Positron resonant annihilation into darK mattER

Objective

"The goal of POKER is to establish and demonstrate a new approach to search for light dark matter, based on a missing energy measurement with a positron-beam, active thick-target setup. Light dark matter is the new compelling hypothesis that identifies dark matter with new sub-GeV ""Hidden Sector"" states, neutral under Standard Model interactions and interfacing with our world through a new force. Accelerator-based searches at the intensity frontier are uniquely suited to explore it. However, current and planned efforts are either limited by the low sensitivity or the high backgrounds. This calls for a major breakthrough in the field. The proposed approach overcomes this challenge.

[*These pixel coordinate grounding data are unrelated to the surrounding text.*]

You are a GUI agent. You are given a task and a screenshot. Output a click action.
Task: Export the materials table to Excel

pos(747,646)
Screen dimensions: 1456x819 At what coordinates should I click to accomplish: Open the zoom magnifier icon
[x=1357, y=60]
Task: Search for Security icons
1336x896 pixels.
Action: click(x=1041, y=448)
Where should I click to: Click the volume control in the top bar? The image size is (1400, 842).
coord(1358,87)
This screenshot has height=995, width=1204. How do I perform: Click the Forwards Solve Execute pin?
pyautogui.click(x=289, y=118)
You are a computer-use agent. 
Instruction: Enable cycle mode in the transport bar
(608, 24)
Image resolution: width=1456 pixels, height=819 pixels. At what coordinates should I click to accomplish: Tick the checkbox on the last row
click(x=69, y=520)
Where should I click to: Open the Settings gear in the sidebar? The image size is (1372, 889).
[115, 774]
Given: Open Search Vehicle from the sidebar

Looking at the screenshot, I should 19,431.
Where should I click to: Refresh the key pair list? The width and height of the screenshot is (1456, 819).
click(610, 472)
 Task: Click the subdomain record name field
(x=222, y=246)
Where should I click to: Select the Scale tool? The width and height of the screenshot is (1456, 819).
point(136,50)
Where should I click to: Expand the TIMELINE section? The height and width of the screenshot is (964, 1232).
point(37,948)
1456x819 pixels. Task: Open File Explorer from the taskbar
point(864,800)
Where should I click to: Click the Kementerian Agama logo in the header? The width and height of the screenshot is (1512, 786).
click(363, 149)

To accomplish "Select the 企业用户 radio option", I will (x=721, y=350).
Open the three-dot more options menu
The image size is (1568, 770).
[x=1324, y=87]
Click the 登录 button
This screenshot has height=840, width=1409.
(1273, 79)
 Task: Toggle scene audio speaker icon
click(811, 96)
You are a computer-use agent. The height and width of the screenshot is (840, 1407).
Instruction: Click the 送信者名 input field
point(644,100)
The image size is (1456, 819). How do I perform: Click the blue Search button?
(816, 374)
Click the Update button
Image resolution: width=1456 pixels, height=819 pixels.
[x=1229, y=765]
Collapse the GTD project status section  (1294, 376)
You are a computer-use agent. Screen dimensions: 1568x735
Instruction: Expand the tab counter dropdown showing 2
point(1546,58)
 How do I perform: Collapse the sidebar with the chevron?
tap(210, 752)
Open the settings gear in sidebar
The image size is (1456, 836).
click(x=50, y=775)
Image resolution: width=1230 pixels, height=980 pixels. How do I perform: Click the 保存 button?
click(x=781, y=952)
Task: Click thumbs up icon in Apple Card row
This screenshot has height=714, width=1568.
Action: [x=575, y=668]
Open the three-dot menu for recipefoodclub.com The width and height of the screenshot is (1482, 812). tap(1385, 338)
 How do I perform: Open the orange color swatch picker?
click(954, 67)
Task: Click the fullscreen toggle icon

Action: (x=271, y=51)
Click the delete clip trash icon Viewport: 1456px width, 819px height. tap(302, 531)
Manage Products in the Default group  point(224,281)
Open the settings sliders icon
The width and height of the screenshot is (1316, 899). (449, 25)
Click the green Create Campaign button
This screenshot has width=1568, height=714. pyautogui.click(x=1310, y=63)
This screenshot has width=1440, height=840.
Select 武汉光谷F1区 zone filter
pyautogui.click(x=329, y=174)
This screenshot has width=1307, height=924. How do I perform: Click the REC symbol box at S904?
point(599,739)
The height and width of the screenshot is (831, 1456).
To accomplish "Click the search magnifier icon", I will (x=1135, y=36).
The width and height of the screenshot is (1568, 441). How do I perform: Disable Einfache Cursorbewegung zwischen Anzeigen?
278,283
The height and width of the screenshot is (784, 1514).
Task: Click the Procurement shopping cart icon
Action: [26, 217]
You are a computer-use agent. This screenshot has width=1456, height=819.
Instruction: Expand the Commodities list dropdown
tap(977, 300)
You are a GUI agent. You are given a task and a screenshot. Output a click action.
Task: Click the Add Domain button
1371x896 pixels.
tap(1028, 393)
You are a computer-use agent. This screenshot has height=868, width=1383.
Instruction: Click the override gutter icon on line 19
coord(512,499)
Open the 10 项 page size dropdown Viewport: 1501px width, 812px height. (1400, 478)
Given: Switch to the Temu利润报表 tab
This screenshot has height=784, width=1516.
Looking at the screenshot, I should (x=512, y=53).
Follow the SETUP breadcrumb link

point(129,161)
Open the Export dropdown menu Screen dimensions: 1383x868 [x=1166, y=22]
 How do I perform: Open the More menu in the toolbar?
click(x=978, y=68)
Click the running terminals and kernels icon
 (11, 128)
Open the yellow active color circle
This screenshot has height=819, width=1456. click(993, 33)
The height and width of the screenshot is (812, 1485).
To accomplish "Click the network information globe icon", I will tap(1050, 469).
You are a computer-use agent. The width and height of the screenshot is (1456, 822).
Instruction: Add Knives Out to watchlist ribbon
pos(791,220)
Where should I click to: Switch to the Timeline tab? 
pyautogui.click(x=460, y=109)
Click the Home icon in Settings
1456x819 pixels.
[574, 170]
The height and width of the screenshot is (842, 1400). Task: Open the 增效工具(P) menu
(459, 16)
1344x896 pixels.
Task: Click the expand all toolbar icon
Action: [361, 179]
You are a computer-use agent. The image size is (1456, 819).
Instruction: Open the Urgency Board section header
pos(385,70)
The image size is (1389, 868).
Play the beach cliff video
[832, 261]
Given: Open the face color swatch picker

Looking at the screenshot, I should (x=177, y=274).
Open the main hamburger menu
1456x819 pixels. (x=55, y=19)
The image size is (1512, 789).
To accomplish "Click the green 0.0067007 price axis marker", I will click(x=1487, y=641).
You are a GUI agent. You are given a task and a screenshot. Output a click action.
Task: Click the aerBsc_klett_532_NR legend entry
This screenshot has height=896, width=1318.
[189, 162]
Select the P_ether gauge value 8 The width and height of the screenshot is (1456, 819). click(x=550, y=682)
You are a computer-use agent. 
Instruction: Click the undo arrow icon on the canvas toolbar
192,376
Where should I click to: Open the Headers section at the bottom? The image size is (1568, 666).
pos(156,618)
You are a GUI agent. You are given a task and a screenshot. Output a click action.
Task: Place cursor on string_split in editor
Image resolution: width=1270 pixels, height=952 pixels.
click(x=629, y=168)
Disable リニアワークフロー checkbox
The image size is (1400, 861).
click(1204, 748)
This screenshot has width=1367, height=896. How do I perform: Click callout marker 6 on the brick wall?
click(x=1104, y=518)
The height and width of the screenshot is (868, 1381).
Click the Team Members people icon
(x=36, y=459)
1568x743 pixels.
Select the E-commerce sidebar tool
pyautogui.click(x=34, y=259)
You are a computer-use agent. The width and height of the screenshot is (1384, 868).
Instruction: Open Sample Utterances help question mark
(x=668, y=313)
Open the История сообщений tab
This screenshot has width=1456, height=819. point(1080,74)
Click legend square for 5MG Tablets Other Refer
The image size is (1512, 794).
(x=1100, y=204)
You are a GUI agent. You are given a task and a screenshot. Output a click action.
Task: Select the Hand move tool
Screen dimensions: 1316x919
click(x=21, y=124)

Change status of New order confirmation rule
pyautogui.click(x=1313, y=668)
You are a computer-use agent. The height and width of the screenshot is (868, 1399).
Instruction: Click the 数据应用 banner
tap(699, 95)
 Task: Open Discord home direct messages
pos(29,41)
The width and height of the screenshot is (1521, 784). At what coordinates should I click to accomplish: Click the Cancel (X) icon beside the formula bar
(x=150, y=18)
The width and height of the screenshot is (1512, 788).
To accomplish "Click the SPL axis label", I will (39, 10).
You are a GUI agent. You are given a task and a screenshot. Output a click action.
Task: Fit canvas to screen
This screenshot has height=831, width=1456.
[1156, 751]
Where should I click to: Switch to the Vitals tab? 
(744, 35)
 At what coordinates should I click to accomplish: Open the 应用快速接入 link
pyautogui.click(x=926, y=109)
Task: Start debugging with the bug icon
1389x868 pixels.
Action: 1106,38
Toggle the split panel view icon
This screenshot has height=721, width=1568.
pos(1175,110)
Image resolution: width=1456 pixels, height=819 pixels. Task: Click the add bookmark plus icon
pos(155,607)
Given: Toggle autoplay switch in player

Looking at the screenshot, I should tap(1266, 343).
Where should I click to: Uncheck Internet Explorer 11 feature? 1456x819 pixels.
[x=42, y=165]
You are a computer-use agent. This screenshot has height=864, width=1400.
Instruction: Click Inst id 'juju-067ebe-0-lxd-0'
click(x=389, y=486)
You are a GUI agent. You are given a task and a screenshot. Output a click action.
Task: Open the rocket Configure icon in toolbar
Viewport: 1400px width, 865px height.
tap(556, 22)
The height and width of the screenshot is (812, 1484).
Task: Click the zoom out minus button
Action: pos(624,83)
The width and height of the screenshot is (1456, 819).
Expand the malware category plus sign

The new technique, based on light dark matter production through positron annihilation on atomic electrons, is characterized by a larger signal yield compared to previously explored reactions, and by a unique signal signature resulting from the underlying reaction dynamics: a peak in the missing energy distribution. The re-analysis of “traditional” electron-beam missing energy results, where low-energy secondary positrons are present, has already shown the potential of this technique. POKER will demonstrate its sensitivity by preparing and running a pilot experiment at the CERN H4 beamline with an optimized detector. The test must fulfill strong requirements: the active thick-target must be capable of detecting each impinging particle at very large (MHz) rate, with excellent energy resolution, and to operate in a high radiation dose environment. POKER will set the basis of the first optimized light dark matter search at a positron-beam facility, enabling sensitivity to a large variety of physics cases, from minimal models to more elaborate Hidden Sectors scenarios - such as the ""Strongly Interacting Massive Particles"" conjecture. The pilot run itself will explore a currently unknown territory in the Hidden Sector parameters space, strengthening even more the POKER physics case."